The College of Engineering Celebrates the Class of 2026
By Patrick L. Kennedy
With processions to the swelling strains of “Pomp and Circumstance,” inspiring orations, and the cheers and tears of supportive families in the stands, the Boston University College of Engineering (ENG) formally conferred the credentials of a Societal Engineer onto graduates of the Class of 2026. More than 540 bachelor’s recipients and many of this year’s 120 doctoral and 330 master’s graduates were celebrated in two separate ceremonies in the days leading up to the University’s Commencement on Sunday.
“The work you do—in industry, in research, in academia, or in a startup that doesn’t yet exist—can reverberate far beyond any single laboratory or conference room,” said ENG Dean Elise F. Morgan, the Maysarah K. Sukkar Professor of Engineering Design & Innovation, in her speech to graduate candidates. “That is the promise of engineering. And it is the responsibility that comes with your degree.”
Inflection point
Boston University President Emeritus Robert A. Brown delivered the address at the graduate convocation and doctor of philosophy hooding ceremony on Thursday, May 14, in the Case Center Gymnasium. A professor of engineering and a professor of computing and data sciences, Brown led BU from 2005 to 2023. He is a fellow of the National Academy of Inventors, and his book Fighting Fires and Building Flywheels: How We Sustain America’s Research Universities is forthcoming from MIT Press.
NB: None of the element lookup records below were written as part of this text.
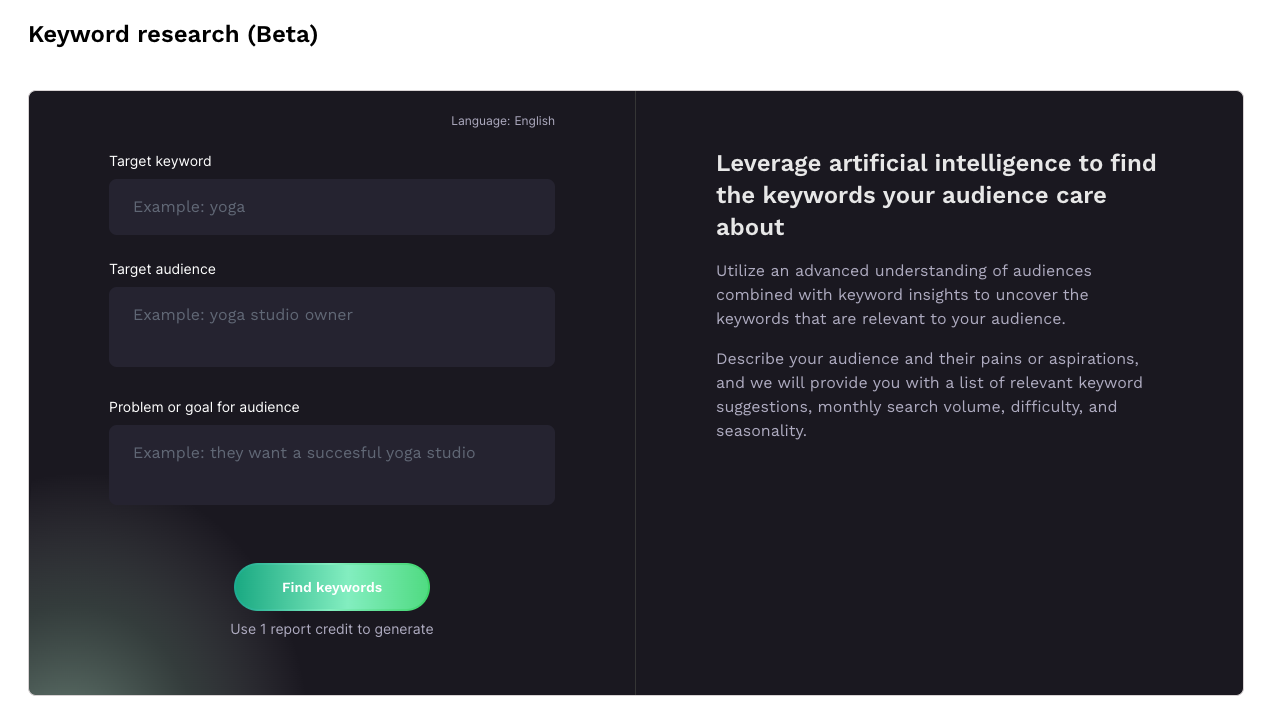The height and width of the screenshot is (724, 1268).
Task: Click the 'Leverage artificial intelligence' heading
Action: tap(936, 194)
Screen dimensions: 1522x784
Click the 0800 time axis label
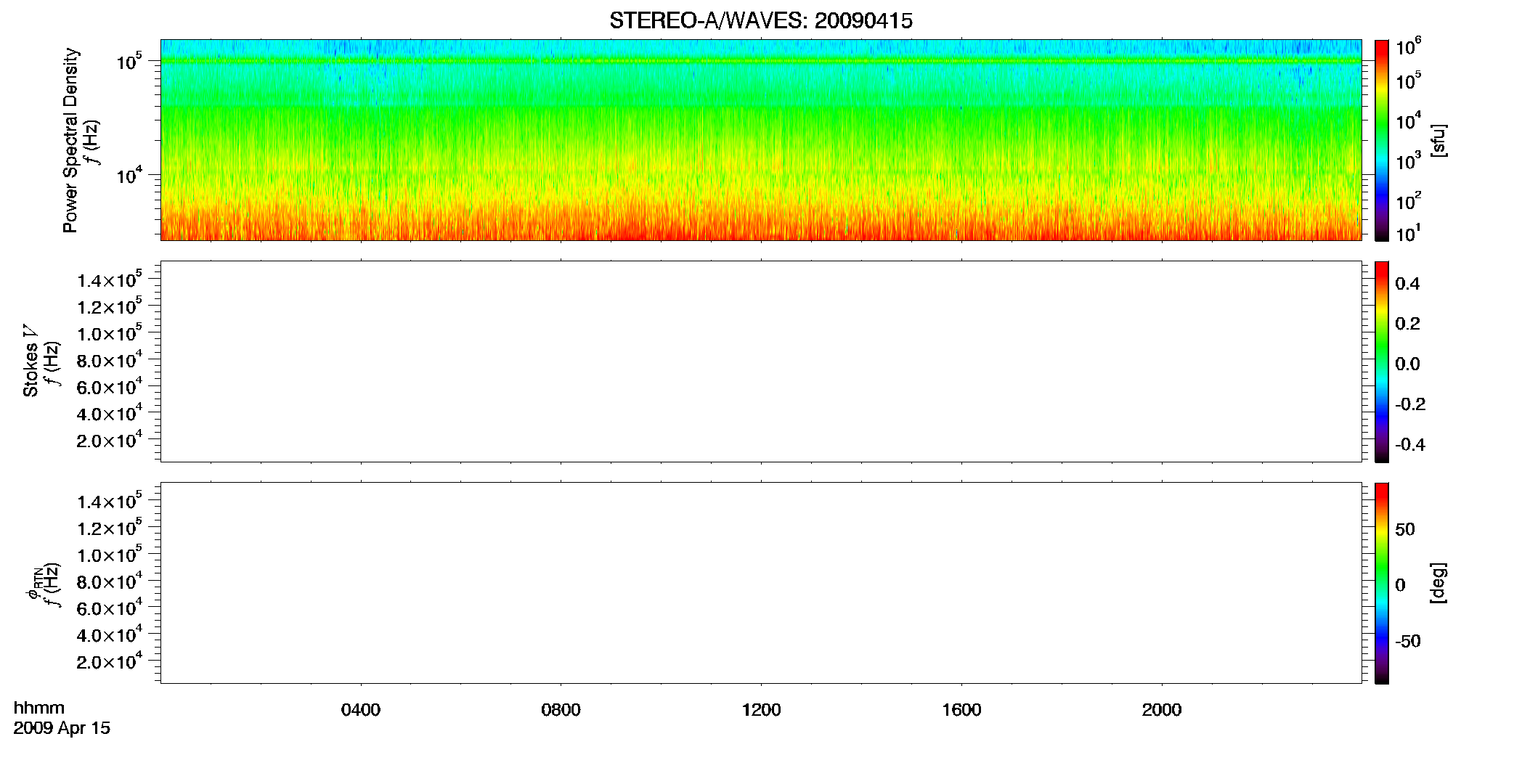click(x=561, y=710)
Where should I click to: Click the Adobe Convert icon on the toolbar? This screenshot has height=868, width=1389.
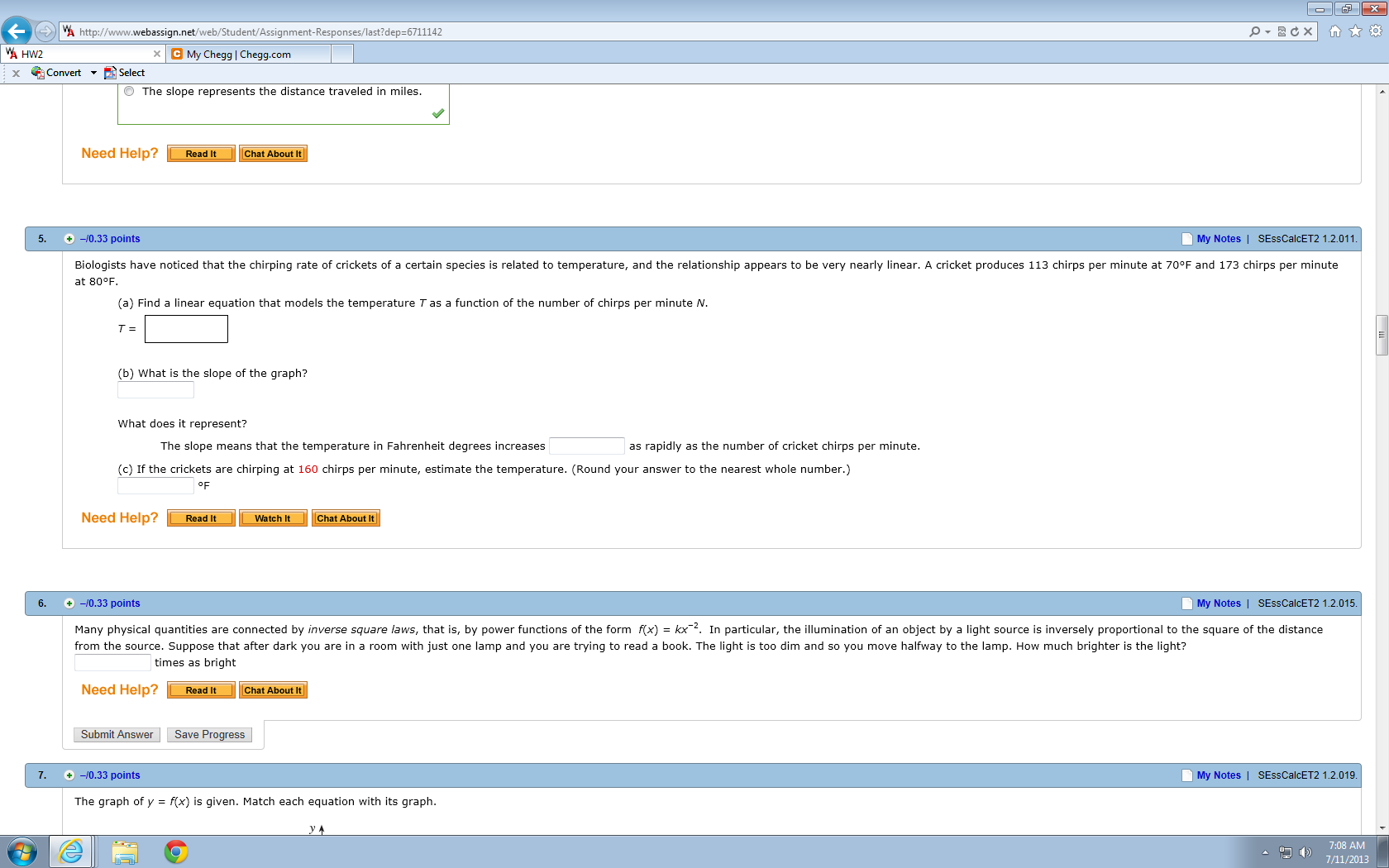(37, 73)
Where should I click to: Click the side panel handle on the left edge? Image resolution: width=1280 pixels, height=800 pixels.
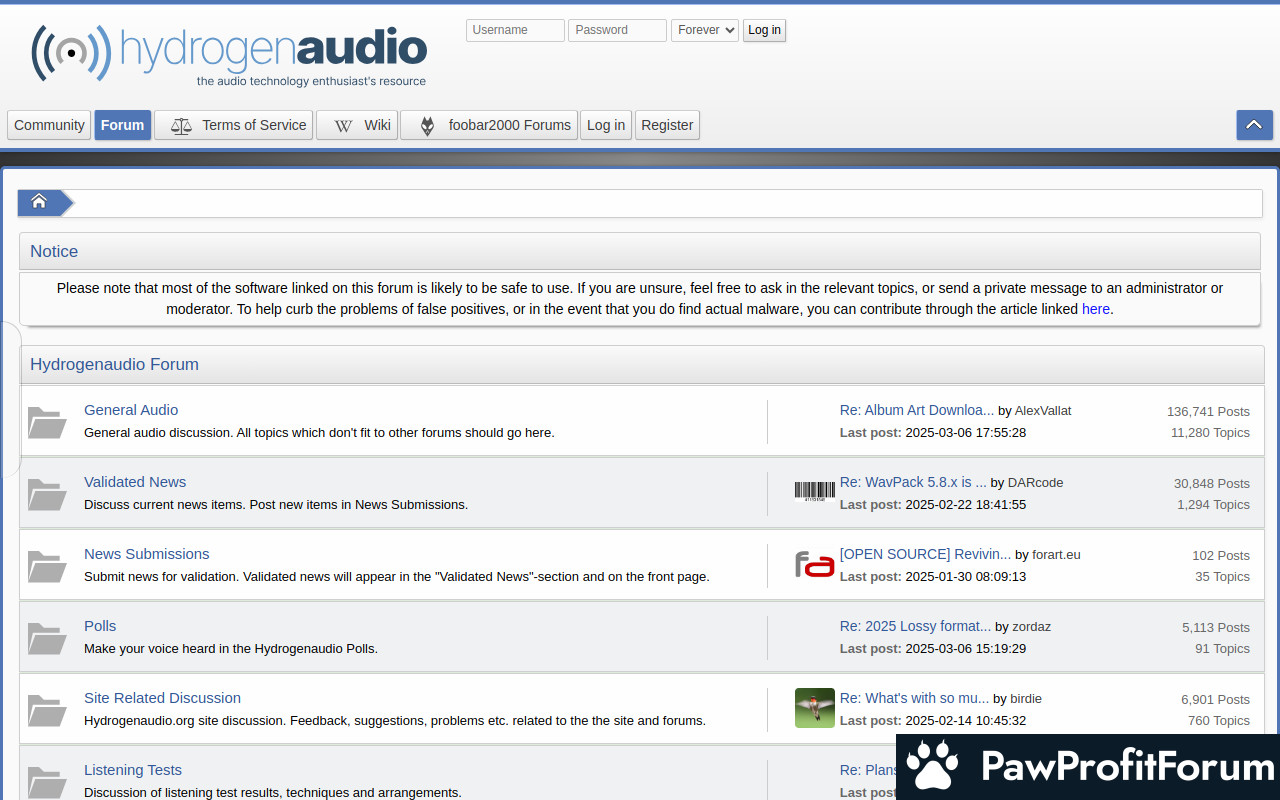pyautogui.click(x=9, y=399)
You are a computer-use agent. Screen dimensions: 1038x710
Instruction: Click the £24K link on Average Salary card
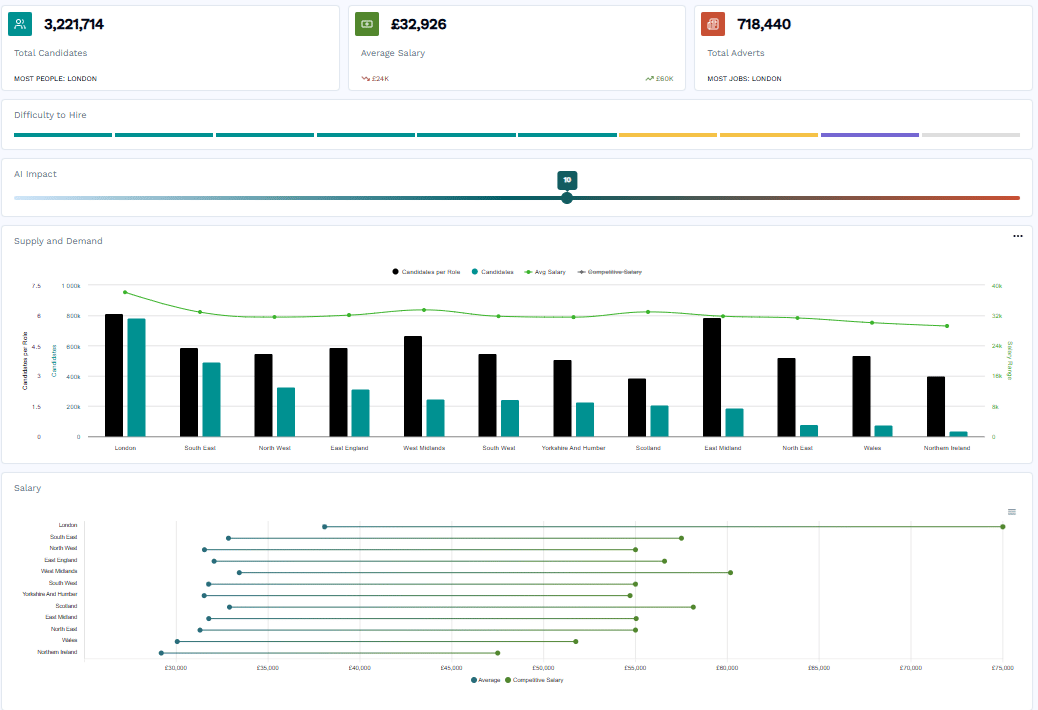379,77
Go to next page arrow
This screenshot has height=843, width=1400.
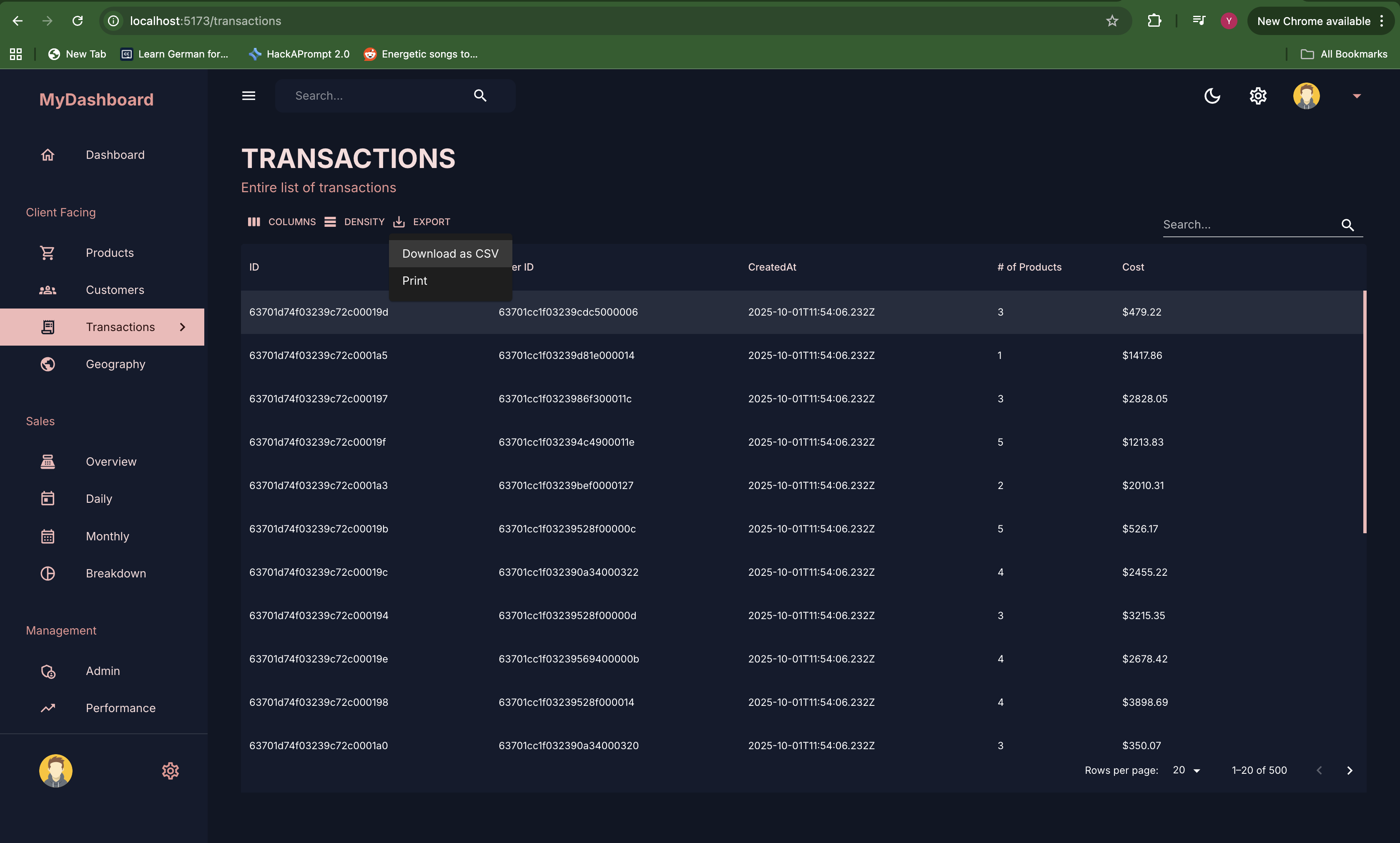coord(1350,770)
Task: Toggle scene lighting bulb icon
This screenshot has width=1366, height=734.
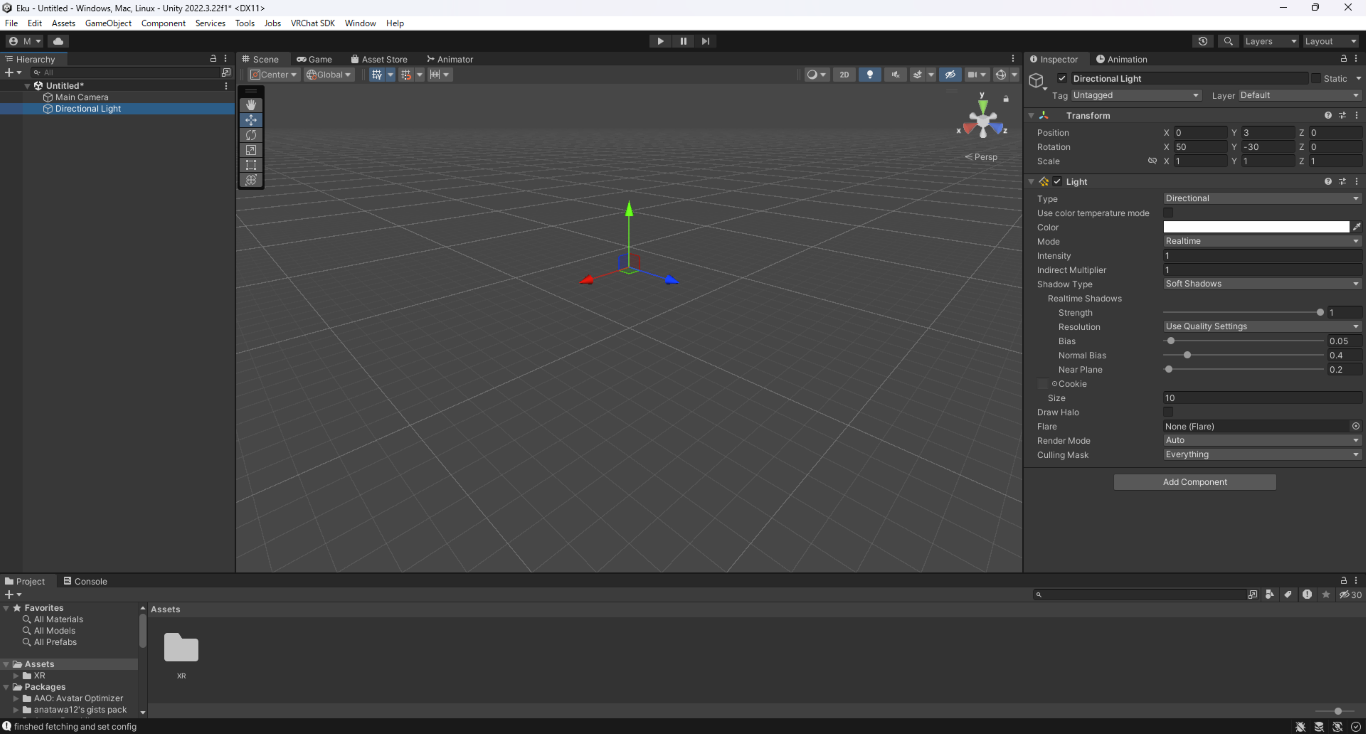Action: click(870, 75)
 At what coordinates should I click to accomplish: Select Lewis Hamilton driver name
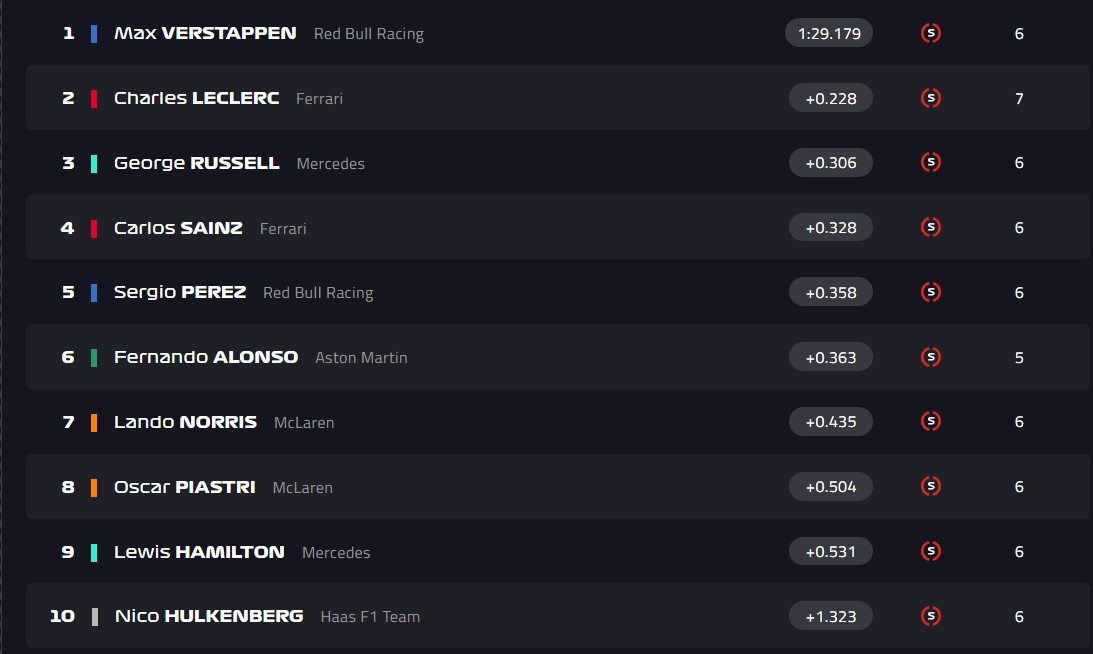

“You are graduating at an inflection point in the world’s history—I can say ‘inflection point’ because I am talking to engineers,” said Brown. “It seems trite to say that technology is changing our world at a rate never seen before in the history of man. Hasn’t this always been true? . . . This time feels different, more pervasive, and much more complex.”
And yet, Brown expressed confidence that this year’s graduates can make a difference. “I dream that you can be successful because of the technology,” he said. “This is the world that you must make a better place, and you can. You understand the science and technologies transforming society. You know how to work on complex problems and the value of teaming with people from different backgrounds and perspectives to create solutions.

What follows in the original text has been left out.